==== Supplied material

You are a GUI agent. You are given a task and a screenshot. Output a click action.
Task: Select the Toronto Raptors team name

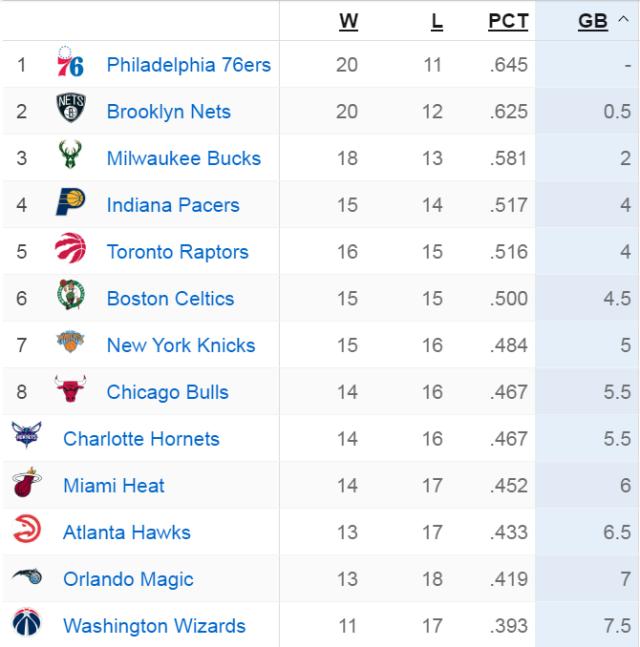point(177,251)
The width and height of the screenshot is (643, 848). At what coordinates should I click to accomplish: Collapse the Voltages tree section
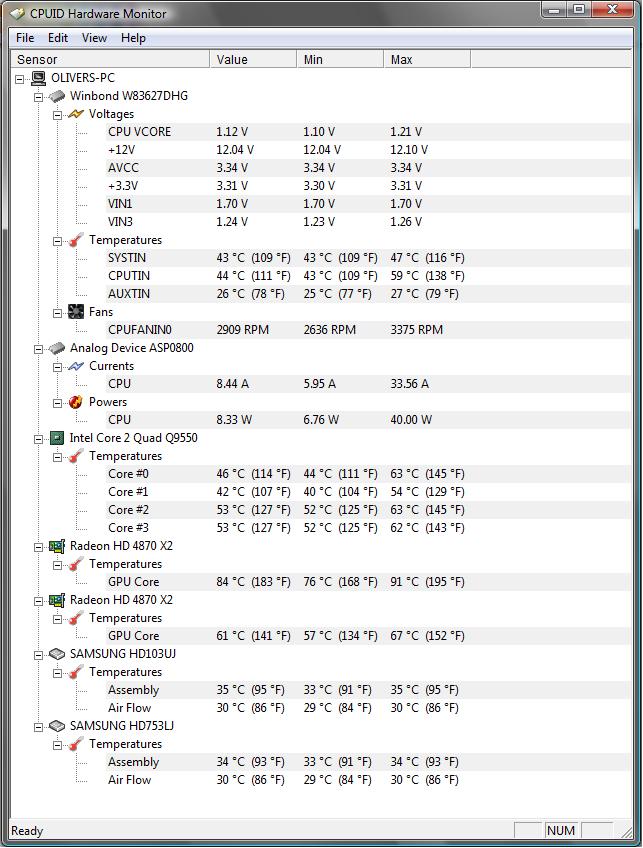[57, 115]
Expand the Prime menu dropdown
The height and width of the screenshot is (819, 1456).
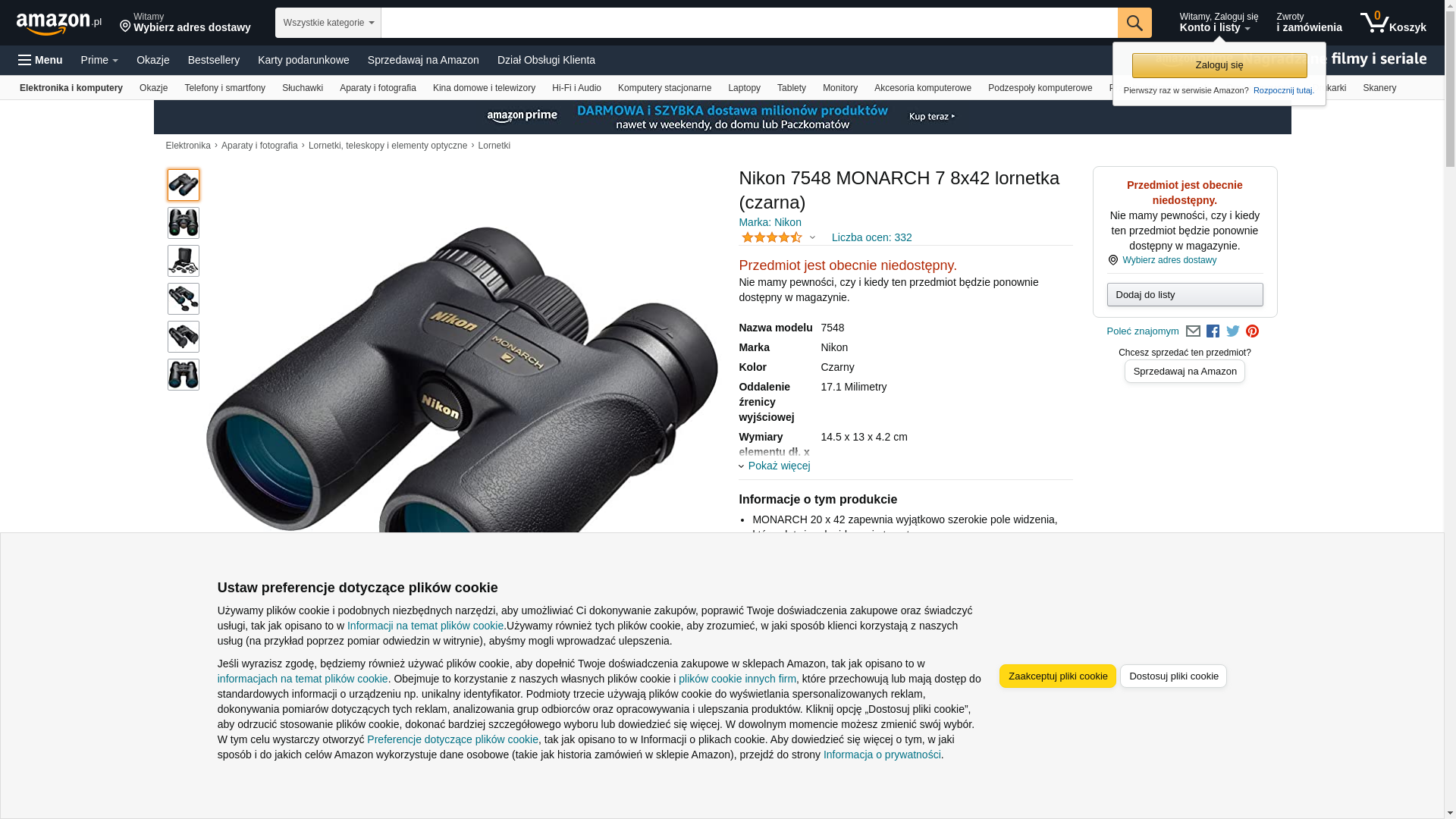tap(99, 60)
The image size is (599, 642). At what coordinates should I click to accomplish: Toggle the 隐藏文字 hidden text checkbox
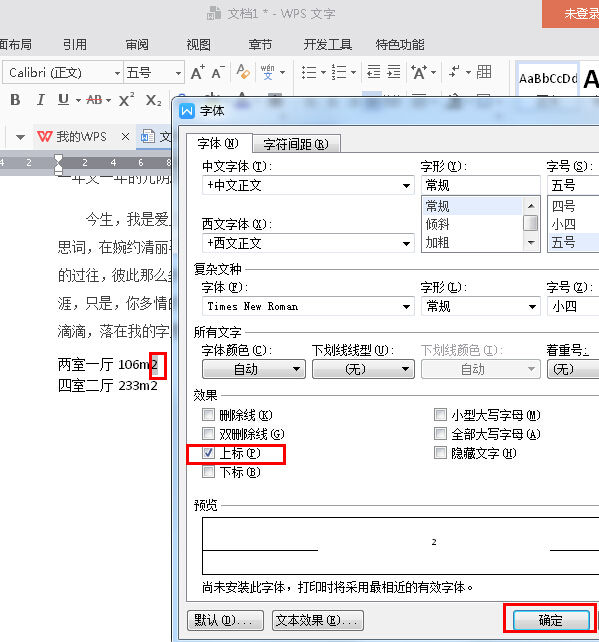(441, 453)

========

Beginning with the line with "The height and", repeat the entries above exactly, up to and including the last line, leaving out pictures.

The height and width of the screenshot is (819, 1456).
tap(99, 60)
The image size is (599, 642). At what coordinates should I click to accomplish: Toggle the 隐藏文字 hidden text checkbox
(441, 453)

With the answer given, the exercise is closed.